▶ **Task directions**
Only the lines below between the ones containing "ZOOTOPIA Coloring Sheets" and "Business Service (1051, 1041)", inclusive, are to be reproduced, each exactly as it stands.

▶ **Records for the exercise**
......

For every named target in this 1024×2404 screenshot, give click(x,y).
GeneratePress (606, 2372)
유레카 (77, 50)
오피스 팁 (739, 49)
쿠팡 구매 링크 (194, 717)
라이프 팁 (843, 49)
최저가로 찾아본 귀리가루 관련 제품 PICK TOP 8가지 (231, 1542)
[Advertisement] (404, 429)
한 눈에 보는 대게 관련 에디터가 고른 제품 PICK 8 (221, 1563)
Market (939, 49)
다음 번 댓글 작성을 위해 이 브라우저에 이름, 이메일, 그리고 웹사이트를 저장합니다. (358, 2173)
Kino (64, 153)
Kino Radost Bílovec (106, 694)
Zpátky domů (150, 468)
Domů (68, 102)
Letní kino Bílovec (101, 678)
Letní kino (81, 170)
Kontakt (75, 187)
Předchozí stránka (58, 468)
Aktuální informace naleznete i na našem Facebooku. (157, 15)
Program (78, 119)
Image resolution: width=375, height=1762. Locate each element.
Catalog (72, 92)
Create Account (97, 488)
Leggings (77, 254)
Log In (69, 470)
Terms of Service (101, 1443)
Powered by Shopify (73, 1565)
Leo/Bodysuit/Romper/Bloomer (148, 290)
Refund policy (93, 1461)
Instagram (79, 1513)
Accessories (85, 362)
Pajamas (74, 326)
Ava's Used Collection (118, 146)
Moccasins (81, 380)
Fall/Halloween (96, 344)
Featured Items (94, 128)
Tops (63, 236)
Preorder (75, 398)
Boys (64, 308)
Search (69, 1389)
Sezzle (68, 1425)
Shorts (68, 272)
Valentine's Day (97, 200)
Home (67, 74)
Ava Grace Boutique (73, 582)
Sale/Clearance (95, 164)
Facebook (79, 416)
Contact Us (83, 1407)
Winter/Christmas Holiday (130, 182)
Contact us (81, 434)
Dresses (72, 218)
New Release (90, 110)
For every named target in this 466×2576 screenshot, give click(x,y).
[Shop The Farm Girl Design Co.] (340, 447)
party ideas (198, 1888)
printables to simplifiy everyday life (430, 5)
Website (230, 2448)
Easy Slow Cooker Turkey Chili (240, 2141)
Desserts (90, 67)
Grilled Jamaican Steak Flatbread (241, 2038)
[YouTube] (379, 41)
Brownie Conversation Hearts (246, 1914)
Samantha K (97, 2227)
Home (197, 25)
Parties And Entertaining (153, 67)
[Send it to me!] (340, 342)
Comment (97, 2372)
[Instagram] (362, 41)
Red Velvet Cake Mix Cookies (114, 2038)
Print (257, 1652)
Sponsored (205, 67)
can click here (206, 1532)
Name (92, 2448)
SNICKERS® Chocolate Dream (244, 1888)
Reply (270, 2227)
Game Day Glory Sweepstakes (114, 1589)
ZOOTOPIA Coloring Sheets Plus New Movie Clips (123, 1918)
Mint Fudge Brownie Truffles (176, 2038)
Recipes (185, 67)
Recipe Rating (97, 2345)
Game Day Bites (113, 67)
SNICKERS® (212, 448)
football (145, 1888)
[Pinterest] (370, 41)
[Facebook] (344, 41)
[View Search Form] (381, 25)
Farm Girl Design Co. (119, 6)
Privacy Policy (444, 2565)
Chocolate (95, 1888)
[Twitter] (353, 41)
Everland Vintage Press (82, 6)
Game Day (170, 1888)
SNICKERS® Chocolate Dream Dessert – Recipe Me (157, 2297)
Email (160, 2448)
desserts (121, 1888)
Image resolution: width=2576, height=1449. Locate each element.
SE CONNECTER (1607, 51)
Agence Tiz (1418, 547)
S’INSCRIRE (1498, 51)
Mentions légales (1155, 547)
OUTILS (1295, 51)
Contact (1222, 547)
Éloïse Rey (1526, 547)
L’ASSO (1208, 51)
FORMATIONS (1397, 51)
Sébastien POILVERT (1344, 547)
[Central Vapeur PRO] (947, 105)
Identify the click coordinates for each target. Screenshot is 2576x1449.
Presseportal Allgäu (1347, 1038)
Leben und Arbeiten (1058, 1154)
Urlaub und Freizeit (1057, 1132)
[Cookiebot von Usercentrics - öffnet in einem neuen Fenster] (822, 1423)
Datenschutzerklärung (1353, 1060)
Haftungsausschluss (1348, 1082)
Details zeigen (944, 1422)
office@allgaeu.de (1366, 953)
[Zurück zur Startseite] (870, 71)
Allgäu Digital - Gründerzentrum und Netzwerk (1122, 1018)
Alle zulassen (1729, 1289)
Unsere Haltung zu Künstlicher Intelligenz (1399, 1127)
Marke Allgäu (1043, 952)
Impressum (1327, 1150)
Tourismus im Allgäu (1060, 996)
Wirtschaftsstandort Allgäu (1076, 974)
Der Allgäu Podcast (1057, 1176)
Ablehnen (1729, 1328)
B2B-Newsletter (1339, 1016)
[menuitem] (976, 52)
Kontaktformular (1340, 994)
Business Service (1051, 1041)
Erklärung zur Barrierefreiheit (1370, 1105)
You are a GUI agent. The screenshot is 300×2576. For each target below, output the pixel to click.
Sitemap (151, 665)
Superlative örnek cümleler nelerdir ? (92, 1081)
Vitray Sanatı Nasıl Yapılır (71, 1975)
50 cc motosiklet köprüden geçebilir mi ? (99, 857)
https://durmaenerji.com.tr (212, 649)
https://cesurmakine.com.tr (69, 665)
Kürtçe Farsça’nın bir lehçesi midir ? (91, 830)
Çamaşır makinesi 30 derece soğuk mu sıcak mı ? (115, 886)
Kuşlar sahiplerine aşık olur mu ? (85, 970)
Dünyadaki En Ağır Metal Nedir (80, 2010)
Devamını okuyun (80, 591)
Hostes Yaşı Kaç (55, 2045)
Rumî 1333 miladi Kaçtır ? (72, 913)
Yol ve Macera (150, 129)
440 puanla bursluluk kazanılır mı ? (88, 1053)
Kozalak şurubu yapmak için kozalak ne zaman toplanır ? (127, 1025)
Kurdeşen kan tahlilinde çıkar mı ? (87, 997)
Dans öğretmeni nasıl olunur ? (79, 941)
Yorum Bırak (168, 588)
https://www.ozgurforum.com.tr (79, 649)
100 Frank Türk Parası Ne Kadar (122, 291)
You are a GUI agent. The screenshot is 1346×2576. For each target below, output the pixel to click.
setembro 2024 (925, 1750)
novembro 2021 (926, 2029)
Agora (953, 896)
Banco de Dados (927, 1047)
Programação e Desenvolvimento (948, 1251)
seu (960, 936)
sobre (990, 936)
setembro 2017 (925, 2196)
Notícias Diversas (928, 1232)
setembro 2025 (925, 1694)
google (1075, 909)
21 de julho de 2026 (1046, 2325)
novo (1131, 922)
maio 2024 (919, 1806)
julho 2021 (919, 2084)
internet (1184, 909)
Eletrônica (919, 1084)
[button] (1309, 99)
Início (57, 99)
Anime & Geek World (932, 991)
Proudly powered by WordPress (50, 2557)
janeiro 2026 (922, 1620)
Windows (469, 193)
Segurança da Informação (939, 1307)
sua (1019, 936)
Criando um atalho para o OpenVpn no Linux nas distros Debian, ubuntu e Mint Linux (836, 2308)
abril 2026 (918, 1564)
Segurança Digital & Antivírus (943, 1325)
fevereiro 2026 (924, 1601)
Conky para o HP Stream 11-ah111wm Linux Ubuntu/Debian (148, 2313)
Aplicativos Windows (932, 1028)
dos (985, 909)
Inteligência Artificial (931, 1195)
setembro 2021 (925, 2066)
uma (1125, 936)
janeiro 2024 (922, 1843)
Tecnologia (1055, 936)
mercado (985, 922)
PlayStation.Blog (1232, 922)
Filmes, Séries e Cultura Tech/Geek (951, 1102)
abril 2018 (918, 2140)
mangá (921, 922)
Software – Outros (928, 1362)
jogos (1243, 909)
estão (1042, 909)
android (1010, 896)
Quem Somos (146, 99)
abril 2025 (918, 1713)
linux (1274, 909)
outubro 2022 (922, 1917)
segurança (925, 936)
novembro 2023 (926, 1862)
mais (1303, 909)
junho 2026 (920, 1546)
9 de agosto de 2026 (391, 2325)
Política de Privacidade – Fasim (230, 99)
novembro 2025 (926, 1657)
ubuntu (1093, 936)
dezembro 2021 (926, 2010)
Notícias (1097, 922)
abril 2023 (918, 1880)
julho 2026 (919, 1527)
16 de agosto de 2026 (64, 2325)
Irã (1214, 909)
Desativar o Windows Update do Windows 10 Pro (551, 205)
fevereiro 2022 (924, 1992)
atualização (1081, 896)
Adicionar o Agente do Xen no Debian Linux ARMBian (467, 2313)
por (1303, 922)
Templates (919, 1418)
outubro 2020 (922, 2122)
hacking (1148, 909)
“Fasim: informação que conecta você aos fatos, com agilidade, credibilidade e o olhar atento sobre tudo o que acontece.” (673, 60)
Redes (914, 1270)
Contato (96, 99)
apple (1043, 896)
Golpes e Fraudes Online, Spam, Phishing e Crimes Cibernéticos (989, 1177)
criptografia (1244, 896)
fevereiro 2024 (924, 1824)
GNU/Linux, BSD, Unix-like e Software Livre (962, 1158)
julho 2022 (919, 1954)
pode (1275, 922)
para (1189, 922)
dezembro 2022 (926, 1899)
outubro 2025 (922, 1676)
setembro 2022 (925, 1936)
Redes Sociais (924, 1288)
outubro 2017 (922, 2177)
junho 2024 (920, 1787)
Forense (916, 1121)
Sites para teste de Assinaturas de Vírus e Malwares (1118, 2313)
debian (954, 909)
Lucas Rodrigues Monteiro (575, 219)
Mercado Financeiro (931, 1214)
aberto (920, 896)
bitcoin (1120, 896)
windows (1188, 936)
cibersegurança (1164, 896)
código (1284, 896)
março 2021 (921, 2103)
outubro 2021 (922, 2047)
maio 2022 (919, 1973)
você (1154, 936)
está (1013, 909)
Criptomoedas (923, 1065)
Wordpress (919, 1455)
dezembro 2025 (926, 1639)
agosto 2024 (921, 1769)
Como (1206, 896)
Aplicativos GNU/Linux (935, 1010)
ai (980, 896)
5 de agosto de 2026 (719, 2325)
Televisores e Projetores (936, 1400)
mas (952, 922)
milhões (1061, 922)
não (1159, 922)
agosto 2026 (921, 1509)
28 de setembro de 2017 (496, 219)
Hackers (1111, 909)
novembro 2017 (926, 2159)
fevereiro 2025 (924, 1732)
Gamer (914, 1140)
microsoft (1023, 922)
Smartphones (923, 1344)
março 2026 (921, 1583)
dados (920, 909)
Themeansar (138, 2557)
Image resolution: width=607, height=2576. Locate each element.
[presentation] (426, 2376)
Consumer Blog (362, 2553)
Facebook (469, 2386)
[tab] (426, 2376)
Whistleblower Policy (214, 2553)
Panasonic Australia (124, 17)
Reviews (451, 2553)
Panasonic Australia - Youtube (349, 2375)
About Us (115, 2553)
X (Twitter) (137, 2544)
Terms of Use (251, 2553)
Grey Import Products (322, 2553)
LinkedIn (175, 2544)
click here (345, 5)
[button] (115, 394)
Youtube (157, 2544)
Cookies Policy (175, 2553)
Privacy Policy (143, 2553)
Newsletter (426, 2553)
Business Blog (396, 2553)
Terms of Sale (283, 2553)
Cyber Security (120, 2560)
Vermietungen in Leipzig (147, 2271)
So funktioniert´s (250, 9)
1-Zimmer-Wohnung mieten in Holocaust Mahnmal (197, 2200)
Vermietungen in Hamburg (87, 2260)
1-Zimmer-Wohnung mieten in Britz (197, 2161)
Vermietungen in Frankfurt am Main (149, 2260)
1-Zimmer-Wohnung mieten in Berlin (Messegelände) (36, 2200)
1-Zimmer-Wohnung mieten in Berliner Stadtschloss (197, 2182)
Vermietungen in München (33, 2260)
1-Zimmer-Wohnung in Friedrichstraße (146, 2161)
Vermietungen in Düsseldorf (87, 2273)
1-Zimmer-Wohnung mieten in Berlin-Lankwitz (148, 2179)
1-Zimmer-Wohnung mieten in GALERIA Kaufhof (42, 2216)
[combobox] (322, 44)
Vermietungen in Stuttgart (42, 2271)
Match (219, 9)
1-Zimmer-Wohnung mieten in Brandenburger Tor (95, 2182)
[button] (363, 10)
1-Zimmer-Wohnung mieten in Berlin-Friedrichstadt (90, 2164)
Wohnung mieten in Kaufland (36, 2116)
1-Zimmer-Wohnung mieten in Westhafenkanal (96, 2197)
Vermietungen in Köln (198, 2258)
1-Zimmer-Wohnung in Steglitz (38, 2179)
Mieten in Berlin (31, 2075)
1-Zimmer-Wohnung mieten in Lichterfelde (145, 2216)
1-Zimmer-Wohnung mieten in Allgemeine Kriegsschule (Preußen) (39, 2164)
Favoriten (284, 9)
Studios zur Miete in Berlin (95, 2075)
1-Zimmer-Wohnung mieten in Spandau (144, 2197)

......

▶ **Completed task**
ZOOTOPIA Coloring Sheets Plus New Movie Clips (123, 1918)
Mint Fudge Brownie Truffles (176, 2038)
Recipes (185, 67)
Recipe Rating (97, 2345)
Game Day Bites (113, 67)
SNICKERS® (212, 448)
football (145, 1888)
[Pinterest] (370, 41)
[Facebook] (344, 41)
[View Search Form] (381, 25)
Farm Girl Design Co. (119, 6)
Privacy Policy (444, 2565)
Chocolate (95, 1888)
[Twitter] (353, 41)
Everland Vintage Press (82, 6)
Game Day (170, 1888)
SNICKERS® Chocolate Dream Dessert – Recipe Me (157, 2297)
Email (160, 2448)
desserts (121, 1888)
Image resolution: width=2576, height=1449. Locate each element.
SE CONNECTER (1607, 51)
Agence Tiz (1418, 547)
S’INSCRIRE (1498, 51)
Mentions légales (1155, 547)
OUTILS (1295, 51)
Contact (1222, 547)
Éloïse Rey (1526, 547)
L’ASSO (1208, 51)
FORMATIONS (1397, 51)
Sébastien POILVERT (1344, 547)
[Central Vapeur PRO] (947, 105)
Identify the click coordinates for each target. Screenshot is 2576x1449.
Presseportal Allgäu (1347, 1038)
Leben und Arbeiten (1058, 1154)
Urlaub und Freizeit (1057, 1132)
[Cookiebot von Usercentrics - öffnet in einem neuen Fenster] (822, 1423)
Datenschutzerklärung (1353, 1060)
Haftungsausschluss (1348, 1082)
Details zeigen (944, 1422)
office@allgaeu.de (1366, 953)
[Zurück zur Startseite] (870, 71)
Allgäu Digital - Gründerzentrum und Netzwerk (1122, 1018)
Alle zulassen (1729, 1289)
Unsere Haltung zu Künstlicher Intelligenz (1399, 1127)
Marke Allgäu (1043, 952)
Impressum (1327, 1150)
Tourismus im Allgäu (1060, 996)
Wirtschaftsstandort Allgäu (1076, 974)
Der Allgäu Podcast (1057, 1176)
Ablehnen (1729, 1328)
B2B-Newsletter (1339, 1016)
[menuitem] (976, 52)
Kontaktformular (1340, 994)
Business Service (1051, 1041)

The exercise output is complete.